History tells us that the ancient Greeks used magnets to cure or reduce many types of pain. It’s possible that older cultures from other parts of the world believed the same thing, but the Greeks offer us the earliest known documentation. There is a tendency for some people to assume modern medicine doesn’t know what they’re talking about and that the ancients somehow knew more than we do now. It would be hard to argue that we know less now, but it would be fair to say that there are still things that we don’t understand.
Perhaps the ancients knew something that has been lost to the ages, or maybe not. However, magnets are not only touted as curing pain. Some have gone so far as to claim that magnet therapy can cure (not just treat or alleviate) arthritis, depression, nausea, immunity disorders, and cancer. The mechanisms by which these “cures” take place will vary by whoever is giving the pseudoscientific explanation. The sad part is that they could be profiting from the terminally ill, from the very people who should be seeking treatments that work, and not some oddball claim.
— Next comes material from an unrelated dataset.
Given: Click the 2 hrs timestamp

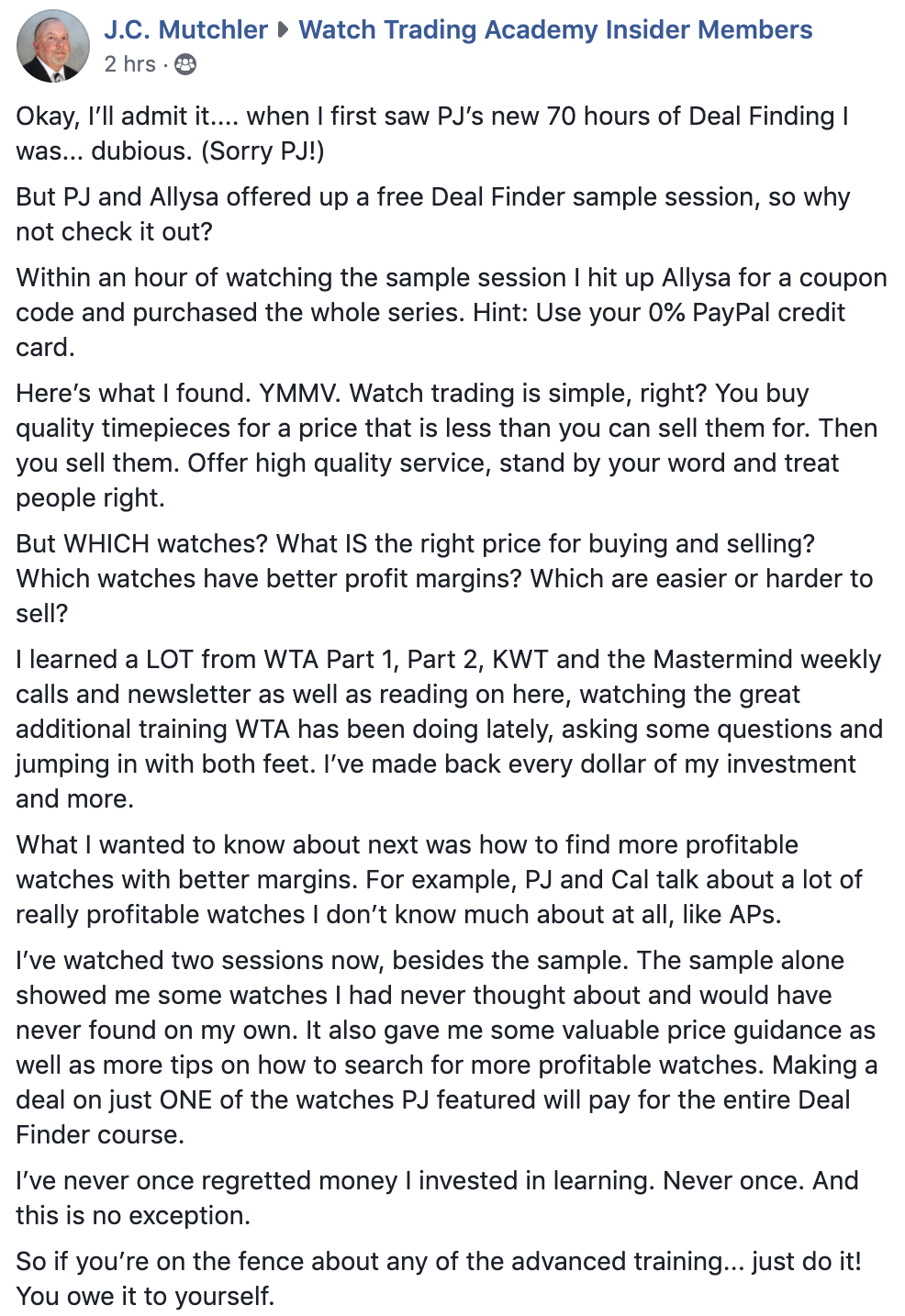Looking at the screenshot, I should coord(129,64).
So, back to the question of do magnets relieve pain. It looks like each side of the debate has a definitive answer, but they each contradict each other. Let’s say, for the sake of argument, that if they do relieve pain it is only because of the placebo effect. In other words, the only reason the reported pain level goes down is that the person using the magnet believe magnets work. Okay, does it really matter?
Ultimately, you will have to see for yourself. Even if it is the placebo effect at work, who cares? The main thing is that the pain starts to go away; and whether that’s because of some modern mystery, some pseudoscientific jargon, the placebo effect, or something just doesn’t matter. The best answer is to try them for yourself and see just effective they really are.